Praveen Togadia, head of the right-wing Vishwa Hindu Parishad (World Hindu Council), faces a police investigation after a video appeared to show him urging Hindus to evict Muslims from their neighbourhoods in western Gujarat state.
Speaking in Gujarat Saturday, Togadia is heard saying: "We (Hindus) are in a majority -- we should have the courage to intimidate them by taking the law in our own hands."
A lawyer for Togadia said the clip was "false, malafide and mischievous".
Modi, a hardliner from the Hindu nationalist Bharatiya Janata Party (BJP), said he "disapproved" of the statement from Togadia, an associate when both men were in grassroots Hindu groups in the 1980s.
"Petty statements by those claiming to be BJP's well-wishers are deviating the campaign from the issues of development and good governance," he wrote on Twitter.
"I disapprove (of) any such irresponsible statement and appeal to those making them to kindly refrain from doing so," he added.

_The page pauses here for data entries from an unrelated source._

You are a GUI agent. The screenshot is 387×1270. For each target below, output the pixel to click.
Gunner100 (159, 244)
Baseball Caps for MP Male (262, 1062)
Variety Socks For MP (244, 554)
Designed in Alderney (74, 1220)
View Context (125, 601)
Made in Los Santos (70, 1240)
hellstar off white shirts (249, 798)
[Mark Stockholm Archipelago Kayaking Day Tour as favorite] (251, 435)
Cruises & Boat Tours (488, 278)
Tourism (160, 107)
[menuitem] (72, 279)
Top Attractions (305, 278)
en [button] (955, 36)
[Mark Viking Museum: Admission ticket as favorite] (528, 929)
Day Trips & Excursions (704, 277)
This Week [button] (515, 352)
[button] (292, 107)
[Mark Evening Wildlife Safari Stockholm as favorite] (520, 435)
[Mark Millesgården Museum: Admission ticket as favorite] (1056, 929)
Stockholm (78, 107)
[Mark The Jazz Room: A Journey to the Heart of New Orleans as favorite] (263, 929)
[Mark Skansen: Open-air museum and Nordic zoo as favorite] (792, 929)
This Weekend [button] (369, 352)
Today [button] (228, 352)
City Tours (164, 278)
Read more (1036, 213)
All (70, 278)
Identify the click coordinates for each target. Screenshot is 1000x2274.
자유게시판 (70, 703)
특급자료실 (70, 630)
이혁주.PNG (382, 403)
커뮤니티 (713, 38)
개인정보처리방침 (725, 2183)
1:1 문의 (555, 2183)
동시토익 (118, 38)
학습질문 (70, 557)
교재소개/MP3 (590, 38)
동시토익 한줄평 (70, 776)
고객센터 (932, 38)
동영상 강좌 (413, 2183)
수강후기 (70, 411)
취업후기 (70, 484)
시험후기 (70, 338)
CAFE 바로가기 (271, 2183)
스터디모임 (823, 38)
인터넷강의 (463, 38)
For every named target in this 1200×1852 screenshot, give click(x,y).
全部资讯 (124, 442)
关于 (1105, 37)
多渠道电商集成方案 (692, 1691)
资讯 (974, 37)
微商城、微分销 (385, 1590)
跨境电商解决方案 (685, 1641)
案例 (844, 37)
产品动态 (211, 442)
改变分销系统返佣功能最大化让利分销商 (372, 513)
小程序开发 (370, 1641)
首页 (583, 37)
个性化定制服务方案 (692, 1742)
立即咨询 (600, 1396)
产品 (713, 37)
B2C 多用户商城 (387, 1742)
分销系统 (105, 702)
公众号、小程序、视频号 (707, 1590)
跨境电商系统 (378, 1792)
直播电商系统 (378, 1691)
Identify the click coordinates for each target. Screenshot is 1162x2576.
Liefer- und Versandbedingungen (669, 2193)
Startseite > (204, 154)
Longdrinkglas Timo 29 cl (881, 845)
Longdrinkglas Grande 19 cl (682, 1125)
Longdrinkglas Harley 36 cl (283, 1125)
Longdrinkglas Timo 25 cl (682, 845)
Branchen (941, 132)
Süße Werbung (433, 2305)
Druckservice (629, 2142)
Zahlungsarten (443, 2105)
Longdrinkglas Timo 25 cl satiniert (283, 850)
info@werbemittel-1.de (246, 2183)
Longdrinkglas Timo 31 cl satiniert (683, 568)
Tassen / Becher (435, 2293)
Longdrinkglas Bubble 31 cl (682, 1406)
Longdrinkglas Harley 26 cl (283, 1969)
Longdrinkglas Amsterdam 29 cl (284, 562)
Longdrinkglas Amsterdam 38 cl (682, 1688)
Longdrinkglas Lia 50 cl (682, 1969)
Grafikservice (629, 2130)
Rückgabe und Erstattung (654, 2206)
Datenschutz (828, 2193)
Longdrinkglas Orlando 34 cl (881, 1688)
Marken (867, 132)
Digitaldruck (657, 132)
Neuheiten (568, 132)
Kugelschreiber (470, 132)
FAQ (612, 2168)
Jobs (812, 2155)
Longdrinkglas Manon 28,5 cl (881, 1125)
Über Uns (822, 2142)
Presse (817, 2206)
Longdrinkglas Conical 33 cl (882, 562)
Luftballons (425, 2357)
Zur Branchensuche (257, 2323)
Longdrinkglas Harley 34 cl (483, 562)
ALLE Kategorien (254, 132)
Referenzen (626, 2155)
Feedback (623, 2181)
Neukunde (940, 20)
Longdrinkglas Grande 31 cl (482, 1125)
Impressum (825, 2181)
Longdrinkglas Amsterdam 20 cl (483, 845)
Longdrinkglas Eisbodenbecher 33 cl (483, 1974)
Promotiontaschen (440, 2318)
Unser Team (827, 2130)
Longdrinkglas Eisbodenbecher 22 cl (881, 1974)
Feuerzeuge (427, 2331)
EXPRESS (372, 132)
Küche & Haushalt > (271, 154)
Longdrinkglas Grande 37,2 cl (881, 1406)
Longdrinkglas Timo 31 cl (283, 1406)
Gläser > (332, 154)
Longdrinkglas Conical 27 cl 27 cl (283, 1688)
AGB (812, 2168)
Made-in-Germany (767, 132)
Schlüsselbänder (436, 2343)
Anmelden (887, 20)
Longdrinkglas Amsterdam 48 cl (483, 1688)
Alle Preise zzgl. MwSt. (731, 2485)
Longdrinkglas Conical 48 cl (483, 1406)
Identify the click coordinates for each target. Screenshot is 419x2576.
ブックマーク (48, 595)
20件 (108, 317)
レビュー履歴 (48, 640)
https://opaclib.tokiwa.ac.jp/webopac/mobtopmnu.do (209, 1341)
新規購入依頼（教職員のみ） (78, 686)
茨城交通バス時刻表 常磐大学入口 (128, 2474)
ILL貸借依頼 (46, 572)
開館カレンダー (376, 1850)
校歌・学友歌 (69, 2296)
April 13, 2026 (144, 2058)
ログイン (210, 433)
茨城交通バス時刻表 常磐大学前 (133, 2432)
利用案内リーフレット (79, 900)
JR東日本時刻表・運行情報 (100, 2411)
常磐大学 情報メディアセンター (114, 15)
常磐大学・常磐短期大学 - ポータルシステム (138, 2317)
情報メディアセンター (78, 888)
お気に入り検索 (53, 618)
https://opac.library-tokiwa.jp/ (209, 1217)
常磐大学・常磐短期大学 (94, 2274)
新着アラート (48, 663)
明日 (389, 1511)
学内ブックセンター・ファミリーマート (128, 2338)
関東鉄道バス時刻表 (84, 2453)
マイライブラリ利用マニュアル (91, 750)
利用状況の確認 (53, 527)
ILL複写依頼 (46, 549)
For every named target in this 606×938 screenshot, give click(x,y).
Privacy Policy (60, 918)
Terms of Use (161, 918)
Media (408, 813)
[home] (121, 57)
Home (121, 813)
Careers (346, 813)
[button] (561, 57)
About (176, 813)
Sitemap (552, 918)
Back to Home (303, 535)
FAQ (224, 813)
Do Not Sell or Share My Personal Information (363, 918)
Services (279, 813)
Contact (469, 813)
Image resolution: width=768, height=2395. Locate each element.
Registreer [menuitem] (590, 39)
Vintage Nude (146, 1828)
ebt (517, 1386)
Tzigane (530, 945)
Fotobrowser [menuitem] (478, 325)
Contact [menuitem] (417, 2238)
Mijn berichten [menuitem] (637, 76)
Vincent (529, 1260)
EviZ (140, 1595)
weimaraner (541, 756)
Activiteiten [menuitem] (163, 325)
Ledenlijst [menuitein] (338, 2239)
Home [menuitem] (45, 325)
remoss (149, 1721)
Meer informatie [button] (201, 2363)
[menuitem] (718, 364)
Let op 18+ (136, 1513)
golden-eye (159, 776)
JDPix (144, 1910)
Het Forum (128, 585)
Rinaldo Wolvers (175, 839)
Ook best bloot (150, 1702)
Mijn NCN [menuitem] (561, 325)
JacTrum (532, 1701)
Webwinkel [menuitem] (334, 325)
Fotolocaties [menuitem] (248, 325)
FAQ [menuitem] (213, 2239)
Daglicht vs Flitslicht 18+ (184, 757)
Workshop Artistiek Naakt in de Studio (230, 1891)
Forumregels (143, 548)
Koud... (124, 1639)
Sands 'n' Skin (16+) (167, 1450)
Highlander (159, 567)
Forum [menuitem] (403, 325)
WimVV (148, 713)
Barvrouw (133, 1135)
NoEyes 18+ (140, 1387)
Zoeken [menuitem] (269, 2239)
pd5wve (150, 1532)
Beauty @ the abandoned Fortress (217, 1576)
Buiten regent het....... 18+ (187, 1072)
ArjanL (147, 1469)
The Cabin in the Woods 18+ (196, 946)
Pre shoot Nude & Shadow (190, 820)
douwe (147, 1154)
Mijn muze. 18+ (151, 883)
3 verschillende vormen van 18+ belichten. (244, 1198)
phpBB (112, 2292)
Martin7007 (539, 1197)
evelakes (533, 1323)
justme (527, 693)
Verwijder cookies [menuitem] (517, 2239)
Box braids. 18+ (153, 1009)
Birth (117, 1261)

Religious tensions, an undercurrent for much of India's election campaign due to Modi's polarising past, have burst into the open in recent weeks following reported comments from hardliners.
Last week, Giriraj Singh, a BJP leader in eastern Bihar state, said critics of the 63-year-old leader "will have to go to Pakistan".
Modi's closest aide, Amit Shah, was temporarily banned from campaigning after he made inflammatory remarks in a constituency torn by anti-Muslim riots last September, urging supporters to seek "revenge" at the ballot box.